A measure aimed at resolving a dispute between Cheyenne and the Frontier Days Rodeo was allowed to take effect Friday without Gov. Mark Gordon’s signature.
Gordon declined to sign Senate File 134 because he said the state should not get involved in local disputes.
“As governor, I hold sacred the belief that governments govern best when they govern least and when they remain closest to the people,” he wrote in a letter explaining his action. “This bill interferes with local prerogative. Furthermore, it seeks to solve a problem that has not existed outside of one jurisdiction.”
The bill stems from a dispute between the city and the rodeo over the cost of security for the 10-day event.
Cheyenne officials have said they need some assistance paying the security costs and have said unless they can get some help, they might be forced to withhold the rodeo’s special event liquor license.
The bill will allow the organizers of large events such as Cheyenne Frontier Days to apply directly to the state for special event liquor licenses.
Gordon said he would allow the bill to become law, but wants the Legislature to avoid trying to solve local problems in the future.

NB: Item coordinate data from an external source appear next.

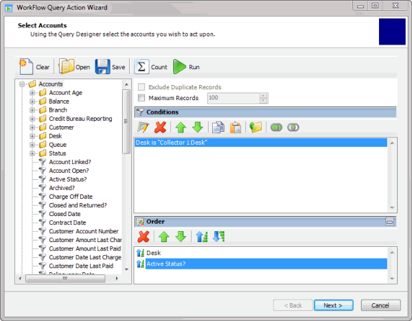The image size is (412, 321).
Task: Collapse the Accounts root node
Action: click(23, 84)
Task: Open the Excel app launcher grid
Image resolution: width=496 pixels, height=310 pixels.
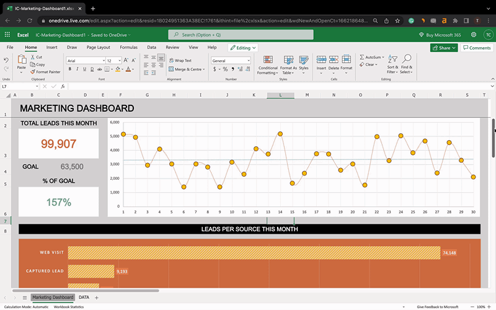Action: [7, 35]
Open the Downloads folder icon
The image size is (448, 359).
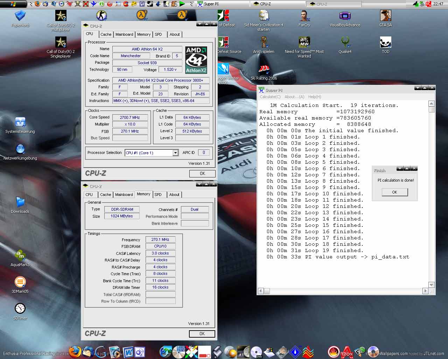point(20,202)
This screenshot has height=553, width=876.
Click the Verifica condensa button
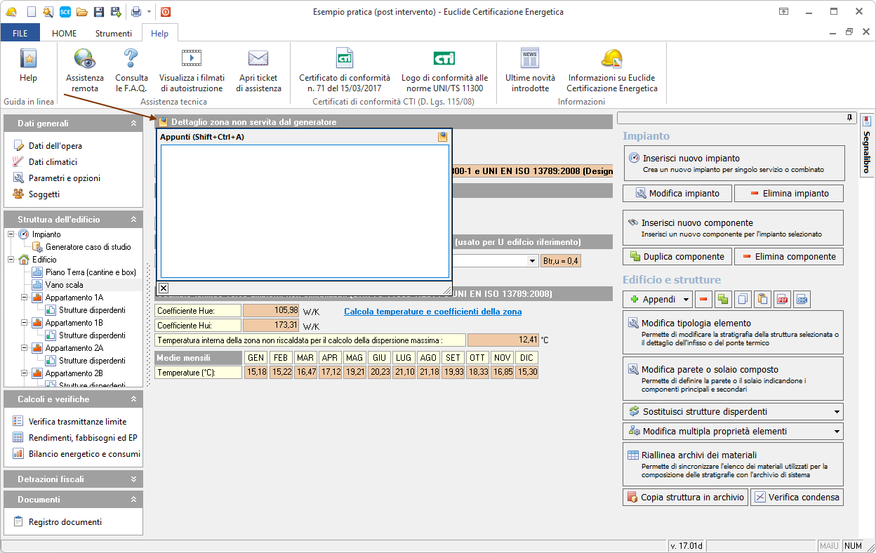[797, 498]
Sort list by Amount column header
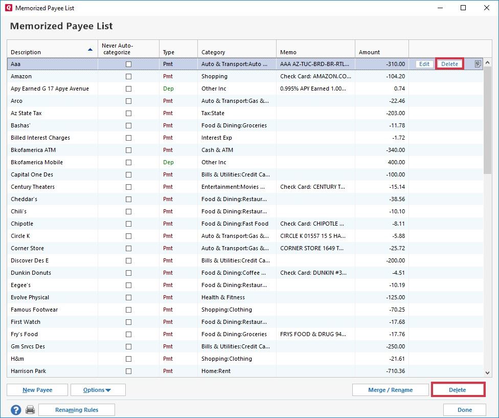499x418 pixels. click(369, 52)
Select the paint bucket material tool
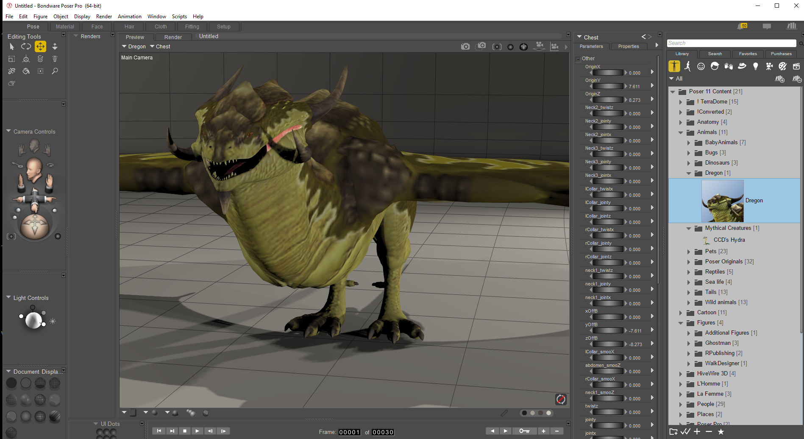Screen dimensions: 804x439 (x=26, y=71)
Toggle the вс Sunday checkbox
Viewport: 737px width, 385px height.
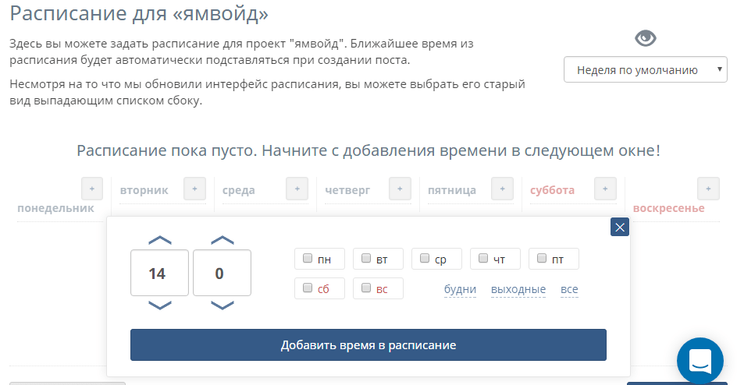(367, 288)

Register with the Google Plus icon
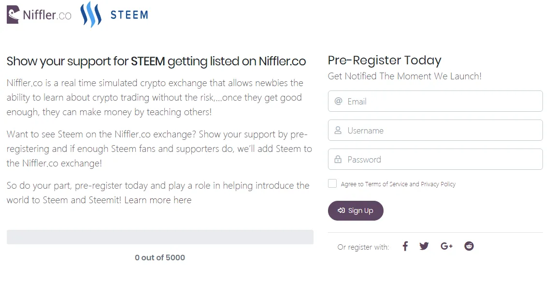coord(446,246)
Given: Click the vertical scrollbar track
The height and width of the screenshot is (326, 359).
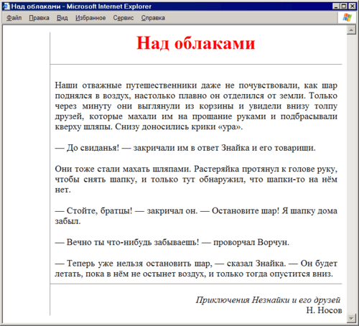Looking at the screenshot, I should click(x=351, y=174).
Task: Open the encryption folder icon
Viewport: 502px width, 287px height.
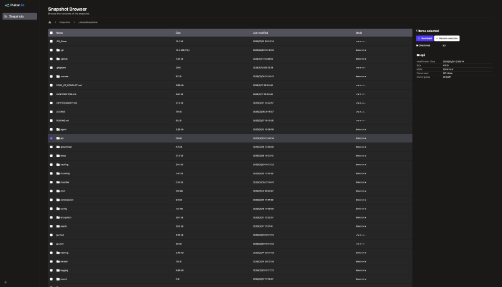Action: coord(58,217)
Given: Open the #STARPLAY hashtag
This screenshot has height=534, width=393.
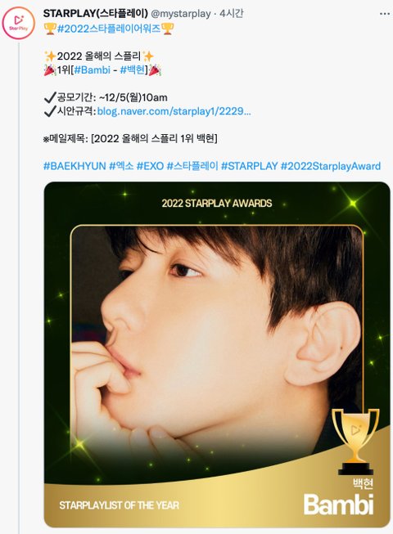Looking at the screenshot, I should [249, 166].
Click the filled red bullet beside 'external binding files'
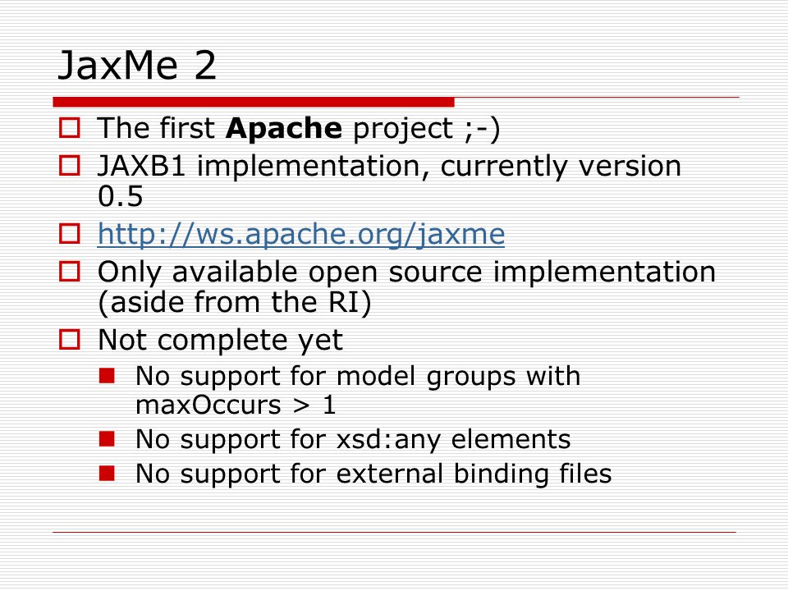Viewport: 788px width, 591px height. (107, 474)
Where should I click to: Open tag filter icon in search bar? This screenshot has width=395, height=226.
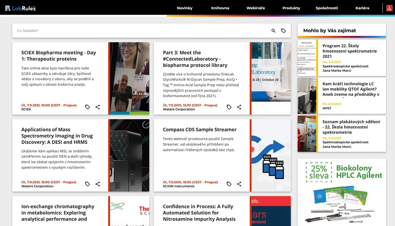point(283,31)
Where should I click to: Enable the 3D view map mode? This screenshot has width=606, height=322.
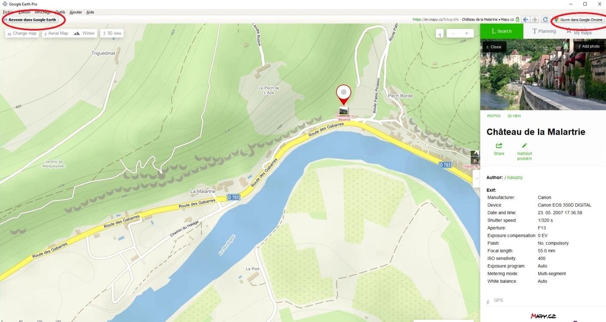pyautogui.click(x=112, y=33)
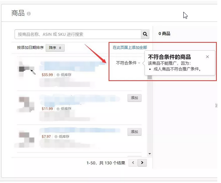Add the $11.99 product with 添加

click(134, 98)
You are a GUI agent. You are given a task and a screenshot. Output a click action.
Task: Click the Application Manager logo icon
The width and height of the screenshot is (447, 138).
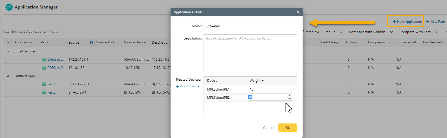9,7
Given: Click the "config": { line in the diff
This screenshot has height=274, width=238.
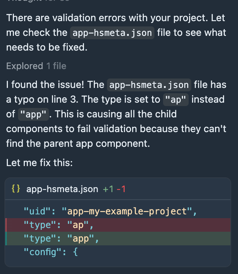Looking at the screenshot, I should click(50, 251).
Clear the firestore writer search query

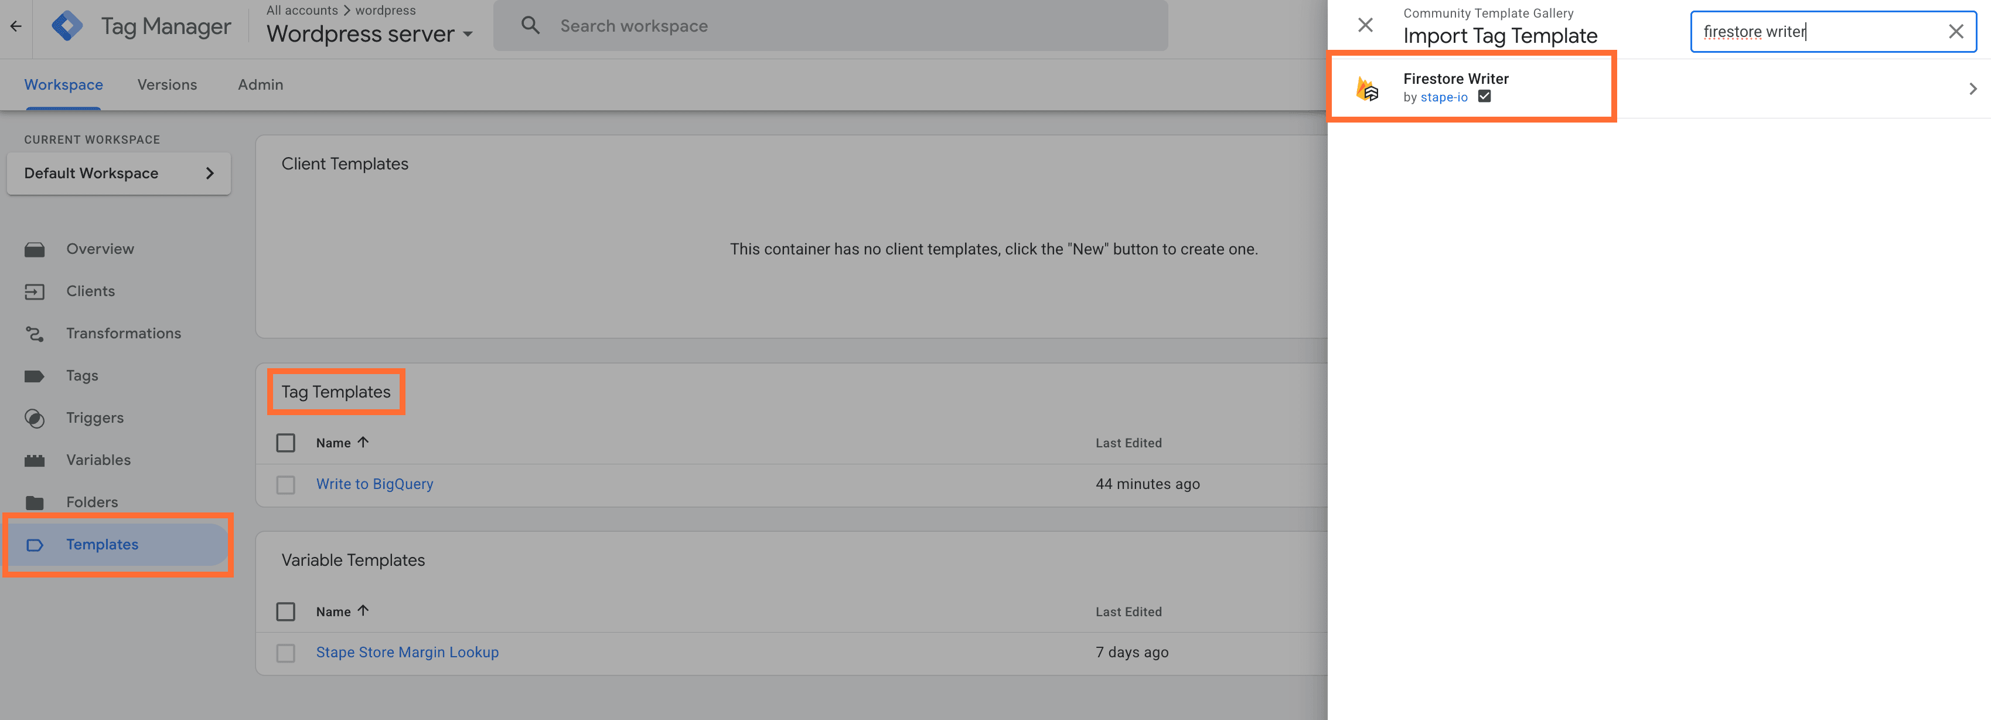[x=1956, y=31]
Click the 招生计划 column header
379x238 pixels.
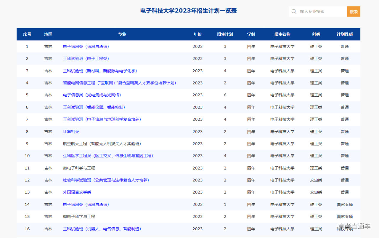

“Should the Legislature craft statutory remedies for every dustup?” Gordon wrote. “That is a question that intransigence laid at the feet of the Legislature this year. It was answered broadly even though the issue was initially raised in only one circumstance. I sincerely hope this rebuke will provide a teachable moment for us and that this approach to solving local disputes will not become a norm or necessity.”